普遍的価値の同盟を主導せよ

東洋大学教授 西川 佳秀

反強権政治の態度鮮明に
払拭すべき欧米の対日不信感

西川 佳秀

東洋大学教授 西川 佳秀

 東西冷戦が終焉(しゅうえん)した1990年代初頭、ハーバード大学教授のサミュエル・ハンチントンは『文明の衝突』を著し話題となった。同書で彼が説いた、国家間から文明間へと国際紛争の基本軸が変移するとの仮説は外れたが、唯一の超大国アメリカの地位が急速に低下し世界が多極化に向かうこと、また興隆する中国がアメリカと対立するとの予測が正しかったことは、その後の経過が証明している。

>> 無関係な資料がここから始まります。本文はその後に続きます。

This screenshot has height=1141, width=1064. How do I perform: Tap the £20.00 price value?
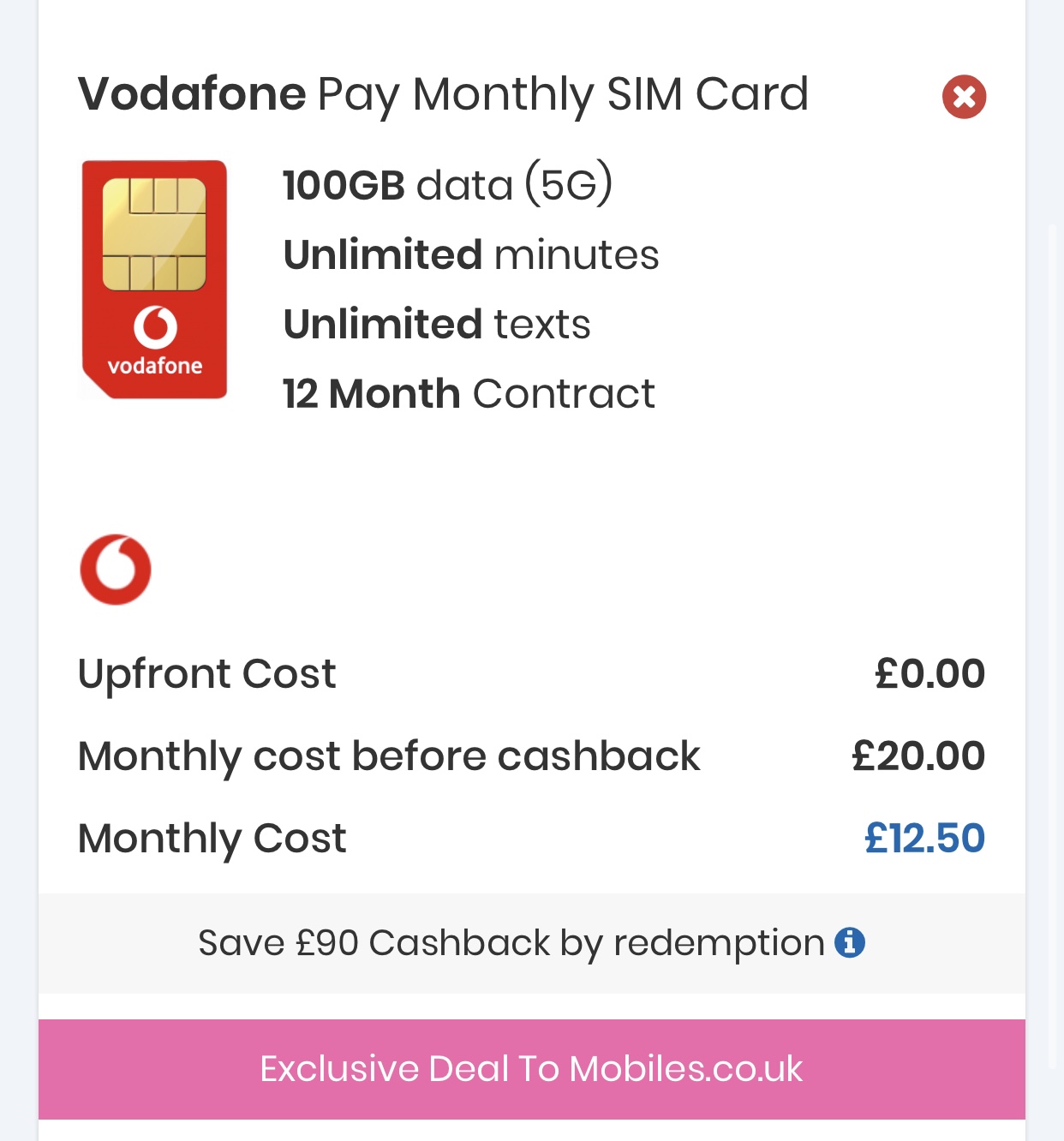pyautogui.click(x=918, y=756)
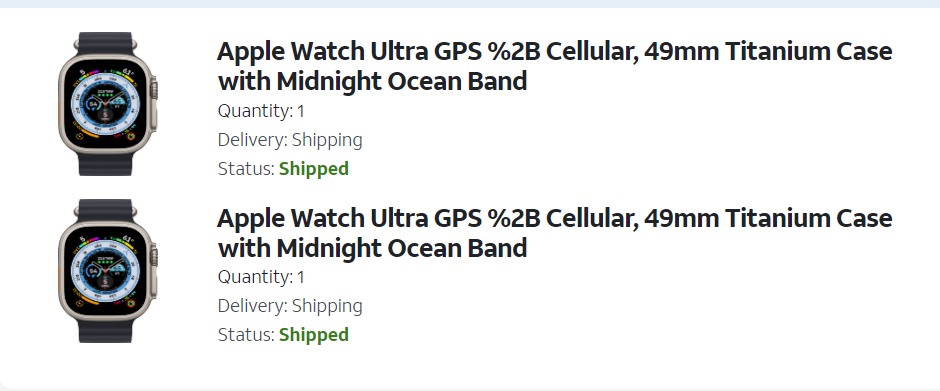The height and width of the screenshot is (391, 940).
Task: Click the green Shipped status of second item
Action: [314, 335]
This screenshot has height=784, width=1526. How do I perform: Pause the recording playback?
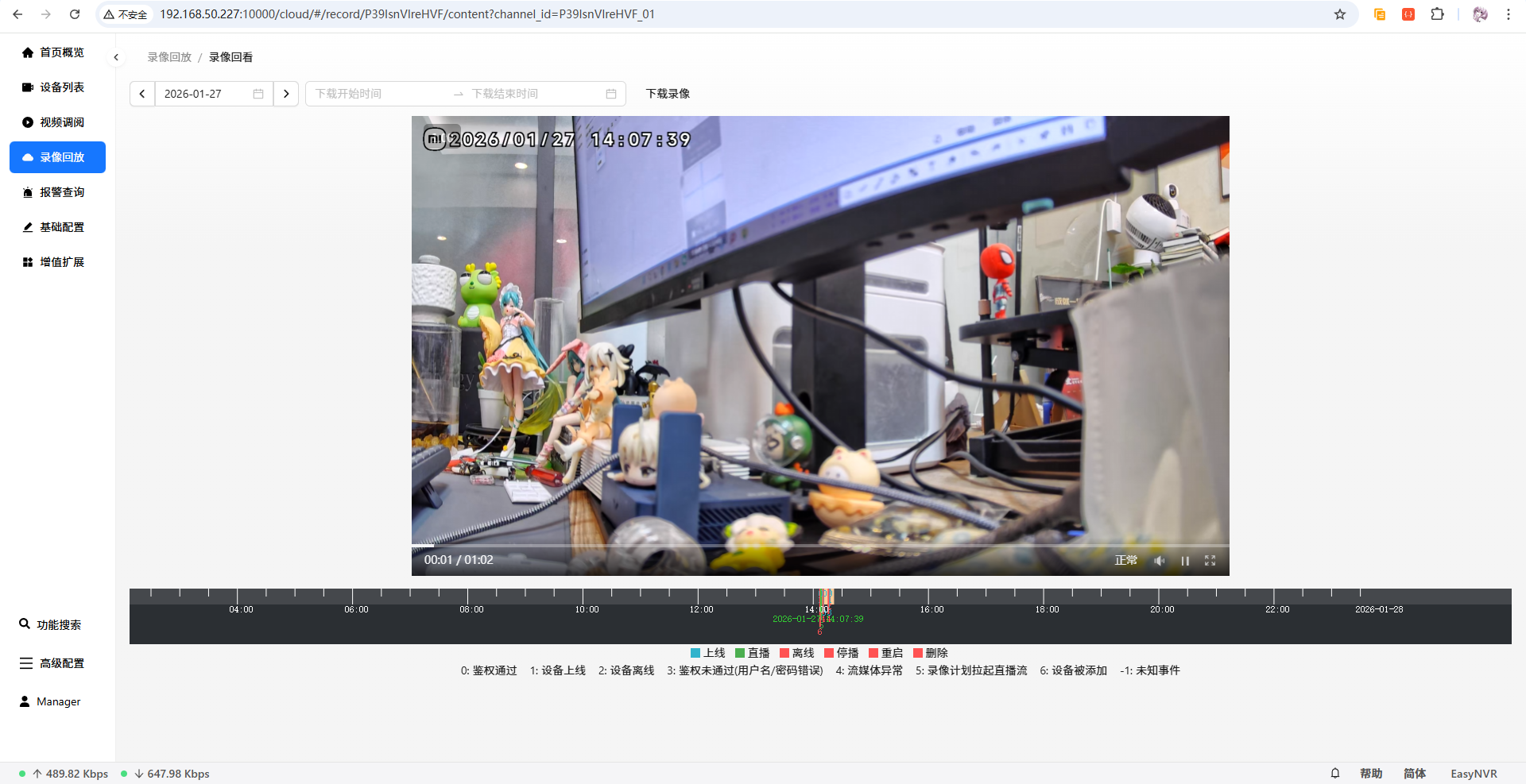coord(1185,561)
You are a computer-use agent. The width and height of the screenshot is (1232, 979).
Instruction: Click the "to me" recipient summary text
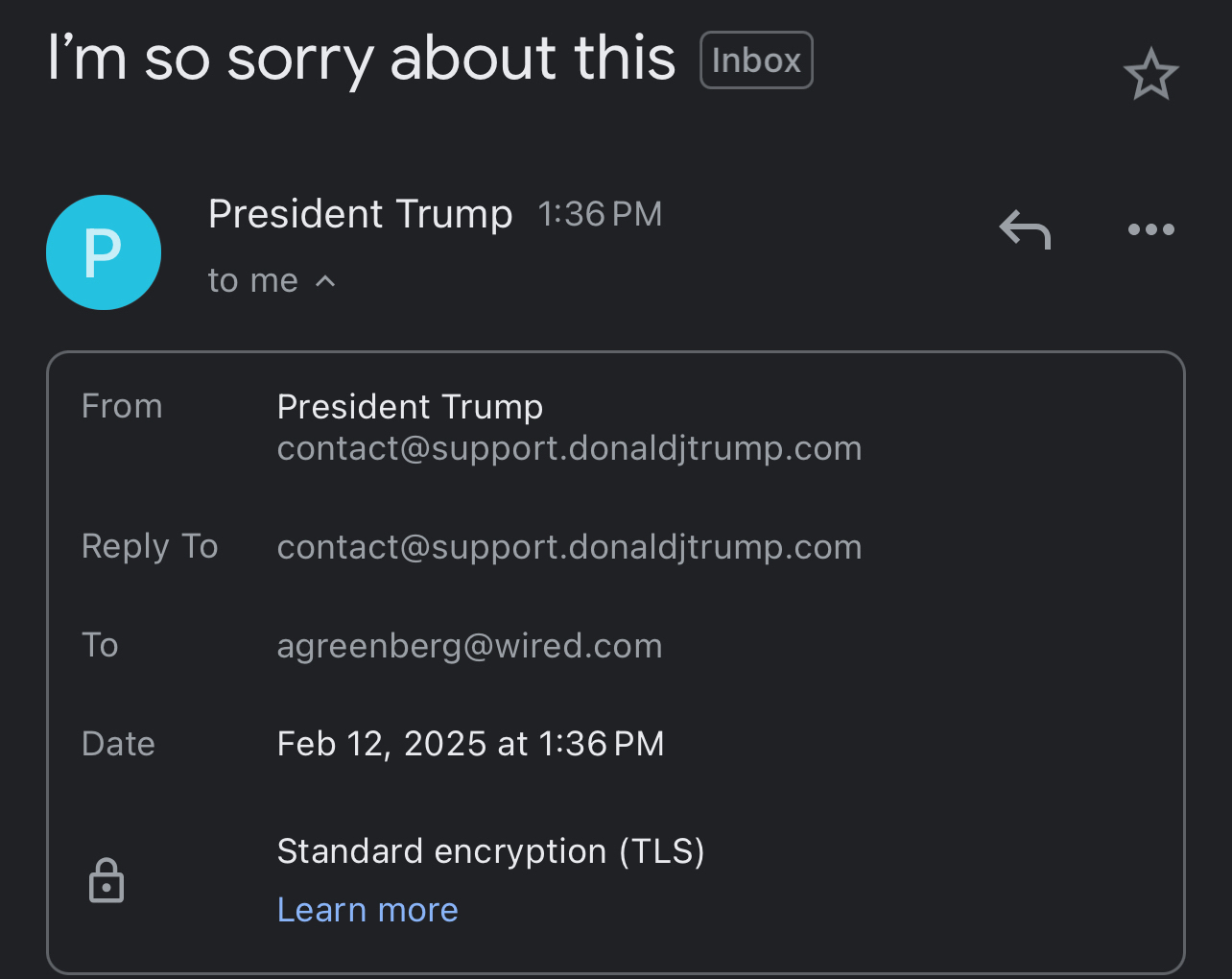click(252, 281)

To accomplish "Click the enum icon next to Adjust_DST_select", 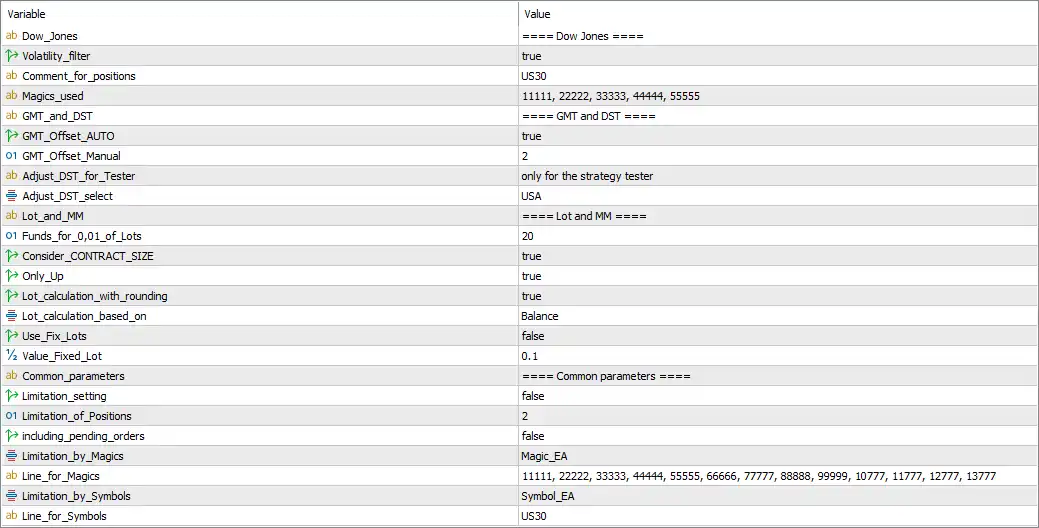I will coord(11,195).
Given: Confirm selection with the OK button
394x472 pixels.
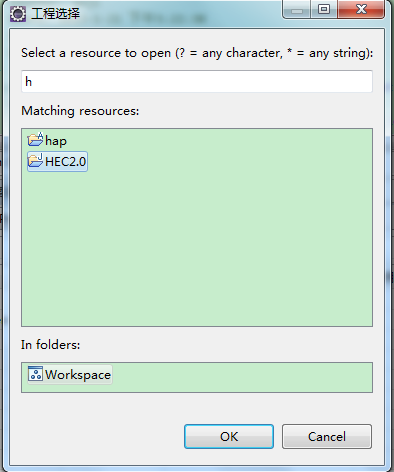Looking at the screenshot, I should coord(229,436).
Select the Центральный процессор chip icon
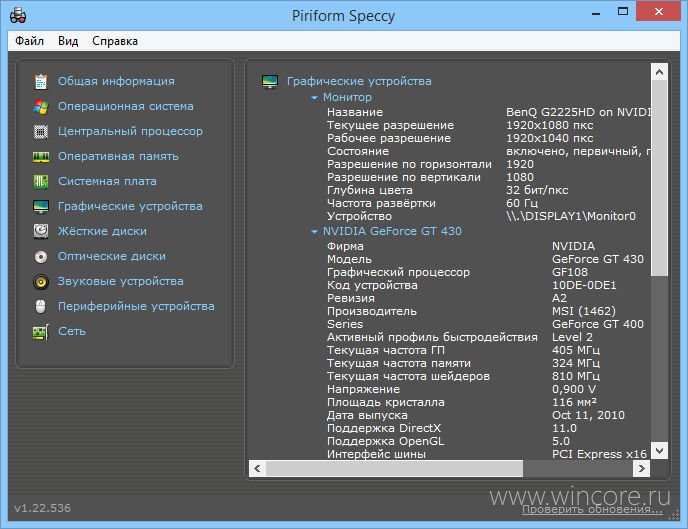 click(x=41, y=132)
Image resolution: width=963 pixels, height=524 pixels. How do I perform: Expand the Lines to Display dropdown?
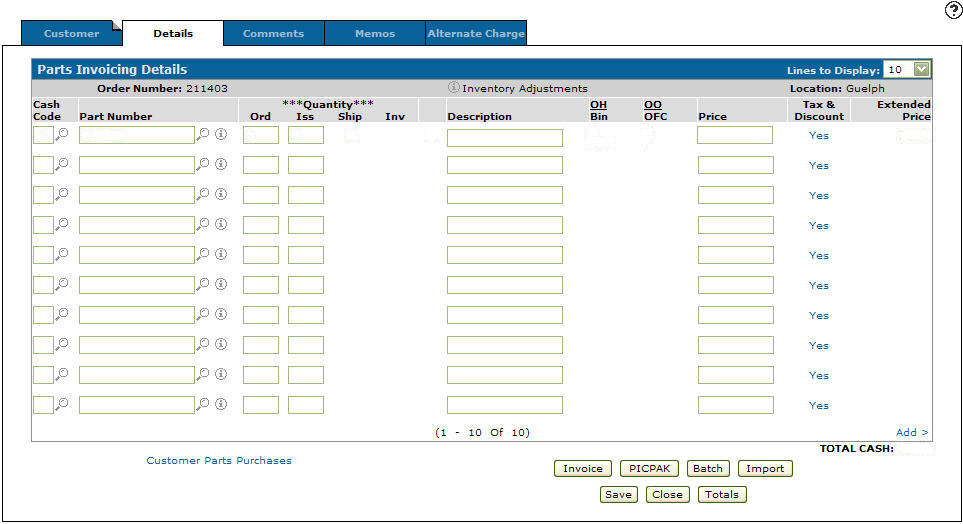tap(921, 70)
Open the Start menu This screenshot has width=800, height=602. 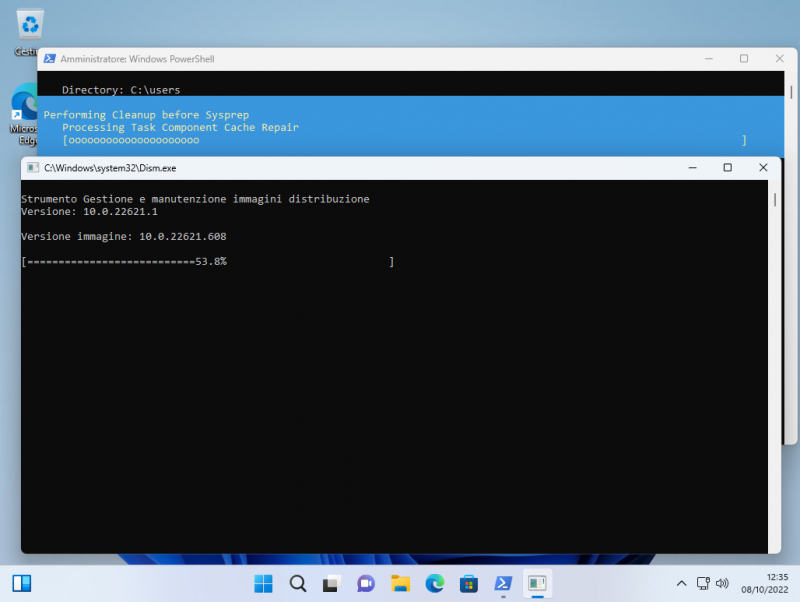[x=263, y=583]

 外に膨張、内に抑圧の政治を続ける中国に対し、トランプ政権は2018年のペンス副大統領の米中新冷戦演説で競争から敵対の段階に移り、バイデン政権も先般のアンカレッジでの米中高官会議で示したように厳しい対中姿勢を維持している。民主・共和両党とも反中の立場を強め、3月の世論調査では米国民の8割以上が「習近平を信用できない」と考え、「中国を敵」と見る人が34%、共和党支持者では64%に跳ね上るなど米中関係は悪化の一途を辿(たど)っている。

新興勢力に追随の日本

 バイデン政権は、トランプ時代に傷ついた同盟諸国との関係を改善し、日米豪印(クアッド)の連帯と協力で中国の覇権阻止に動き始めている。冷戦では、社会主義と資本主義のいずれを選ぶかが問われたが、現在の米中戦は、自由や民主主義、人権擁護という普遍的価値の実現をめざす日米豪印欧のグループと、それを拒否する中露の戦いだ。日本はアメリカとともにクアッドを牽引(けんいん)すべき主たるプレーヤーである。しかるに、ハンチントンは普遍的価値に対する日本の意識について、懐疑的な眼(め)を向けている。

 「日本は概ねアメリカ及び西欧に与してきた。しかしこの状況が今後も続くだろうか。中国の経済的発展が続けば、中国の政治的な影響力と軍事力もまた成長し続けるであろう。他の国々と文化的な繋がりを持たないために、具体的な国家権益が生じるとなれば日本は…(中国に)好意的な反応を示すであろう」(『文明の衝突と21世紀の日本』)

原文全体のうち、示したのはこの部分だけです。